=== SecPaid for WooCommerce ===
Contributors: secpaid, spacepitch
Tags: woocommerce, payment gateway, secpaid, payments, checkout
Requires at least: 6.0
Tested up to: 6.7
Requires PHP: 7.4
WC requires at least: 6.0
WC tested up to: 9.4
Stable tag: 3.0.2
Requires Plugins: woocommerce
License: GPLv2 or later
License URI: https://www.gnu.org/licenses/gpl-2.0.html

Accept payments in WooCommerce through SecPaid's secure hosted checkout, with reliable server-to-server webhooks and full block checkout support.

== Description ==

SecPaid for WooCommerce lets your store accept payments via the SecPaid payment platform. At checkout the customer is redirected to SecPaid's secure hosted page, completes the payment (card, PayPal, Apple Pay, Google Pay, bank transfer and more), and is returned to your store. Order status is confirmed authoritatively by a server-to-server webhook, so payments are recorded even if the customer closes their browser.

= Features =

* Hosted, PCI-compliant checkout — no card data ever touches your server.
* Authoritative server-to-server webhook confirmation with idempotent processing.
* Browser callback redirect for a smooth "thank you" page experience.
* Sandbox and Production environments with a single toggle.
* Optional webhook shared secret for extra protection.
* WooCommerce Cart & Checkout **Blocks** support.
* High-Performance Order Storage (HPOS) compatible.
* Redacted, opt-in debug logging via WooCommerce → Status → Logs.

== Installation ==

1. Upload the `secpaid-woocommerce` folder to `/wp-content/plugins/`, or install the ZIP via Plugins → Add New → Upload Plugin.
2. Activate **SecPaid for WooCommerce** through the Plugins screen.
3. Go to WooCommerce → Settings → Payments → SecPaid.
4. Enter your API key, choose Sandbox or Production, and enable the method.
5. Copy the displayed Callback URL and Webhook URL into your SecPaid dashboard.
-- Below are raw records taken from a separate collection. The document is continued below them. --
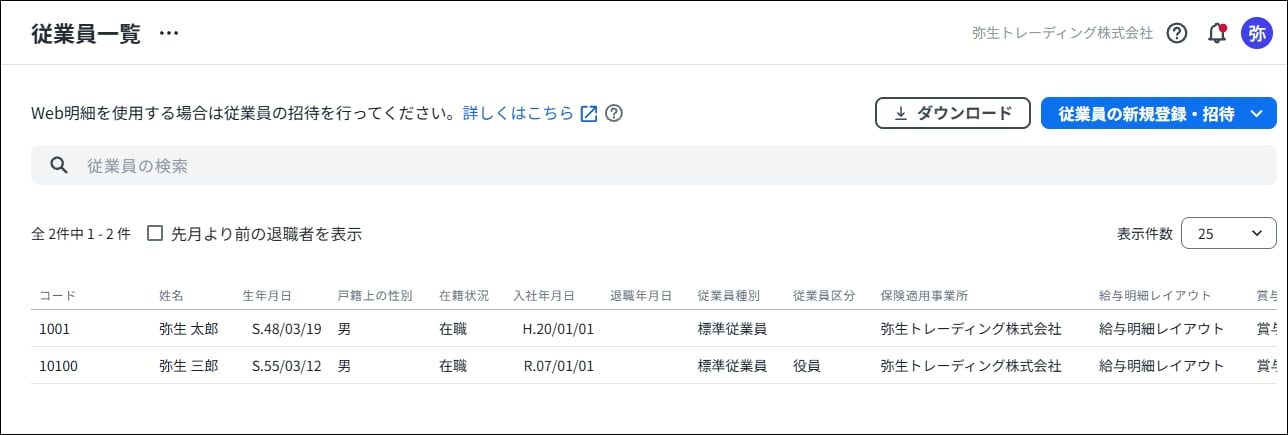Click the download arrow icon
The image size is (1288, 435).
point(900,113)
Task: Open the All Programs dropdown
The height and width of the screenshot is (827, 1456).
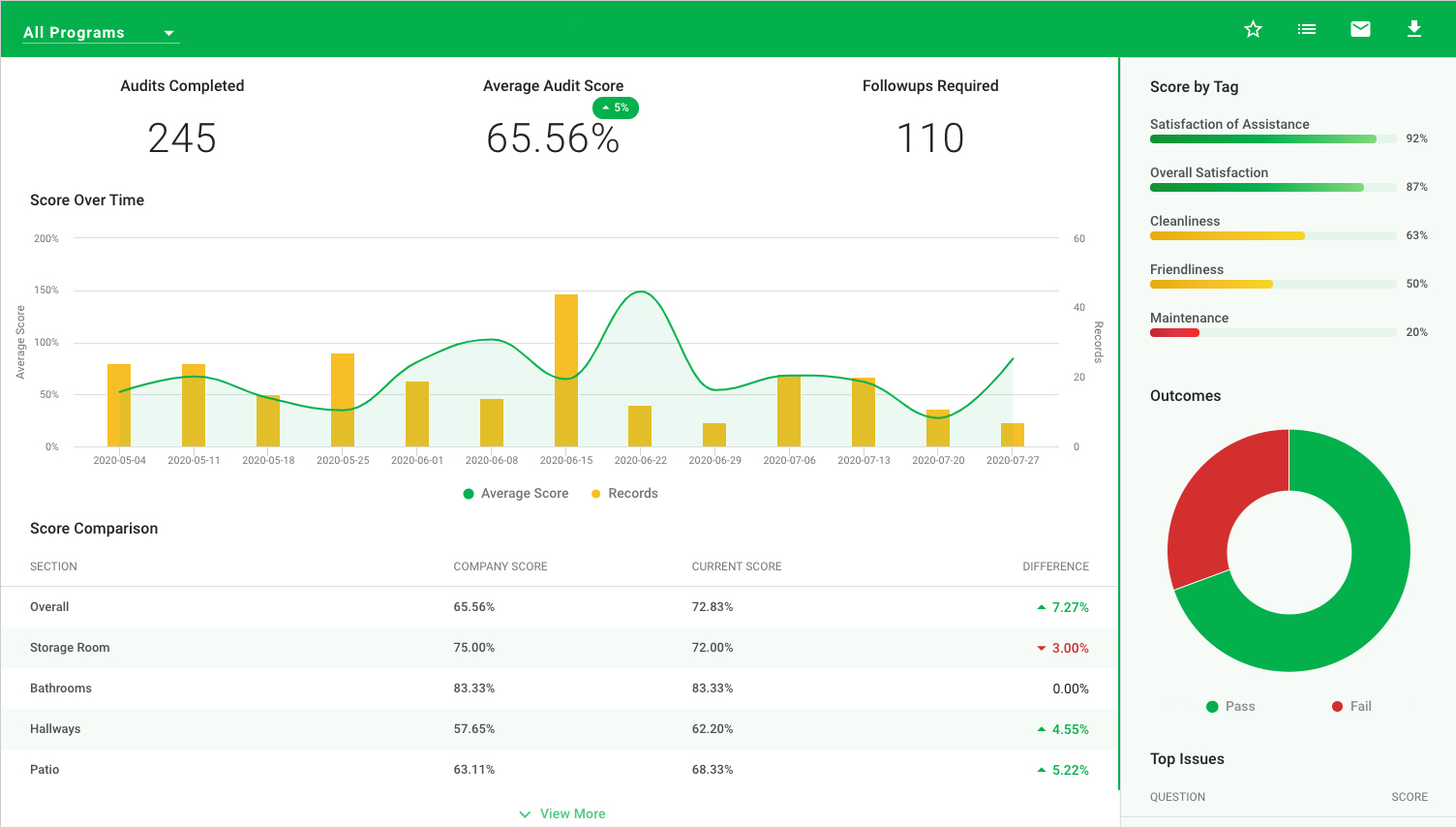Action: click(x=101, y=33)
See the full setup guide at https://docs.secpaid.com (Integrations → WooCommerce).

== Frequently Asked Questions ==

= Do I need a SecPaid account? =

Yes. Sign up at https://secpaid.com and copy your API key from Settings → API Keys.

= Where do I configure the callback and webhook URLs? =

The exact URLs for your store are shown on the gateway settings screen. Add them in your SecPaid dashboard under Settings → Callback URLs and the payment endpoint.

= Can I test before going live? =

Yes — use the Sandbox environment, which targets app.dev.secpaid.com.

== Changelog ==

= 3.0.2 =
* Added **Allow customer cancellation** setting (SecPaid `cancellable` on createLink; default on per API docs).
* Callback on `status=cancel`: marks order cancelled, shows notice, redirects to checkout (no longer falls through to thank-you page).
* Webhook on `status=cancel`: marks order cancelled with idempotent handling and logging.
* Improved webhook parsing for flat `data[status]` form keys.

= 3.0.1 =
* Fixed callback redirect: use path-style `/wc-api/secpaid-callback/` URLs so SecPaid can append `?pay_id=…&status=…` without breaking the query string.
* Hardened callback parameter parsing for HTML-encoded `&amp;` and nested query strings (same class of issue as JTL plugin v3.0.0).
* README: troubleshooting for callback redirect, API key, and block checkout nonce issues.

= 3.0.0 =
* Complete rewrite with a clean, class-based architecture (gateway, API client, order service, callback & webhook handlers, logger).
* Fixed Blocks integration: now registers under the correct `secpaid_payment` id (previously registered as `other_payment`, which broke block checkout).
* Fixed case-sensitive status handling — callback/webhook statuses are now normalized.
* Authoritative, idempotent webhook processing using `payment_complete()`.
* Enabled TLS verification on all API calls (previously disabled).
* Optional webhook shared secret.
* Removed the unsafe auto-order-creation handler that could create duplicate orders.
* Replaced scattered `error_log()` calls with opt-in, redacted WooCommerce logging.
* HPOS and Cart/Checkout Blocks compatibility declared.

== Upgrade Notice ==

= 3.0.2 =
Adds configurable payment cancellation (`cancellable`) and reliable cancel handling on callback and webhook.

= 3.0.1 =
Update callback and webhook URLs in your SecPaid dashboard to the path-style `/wc-api/…/` format shown on the gateway settings screen.

= 3.0.0 =
Major rewrite. Review your gateway settings after upgrading and re-confirm the callback/webhook URLs in your SecPaid dashboard.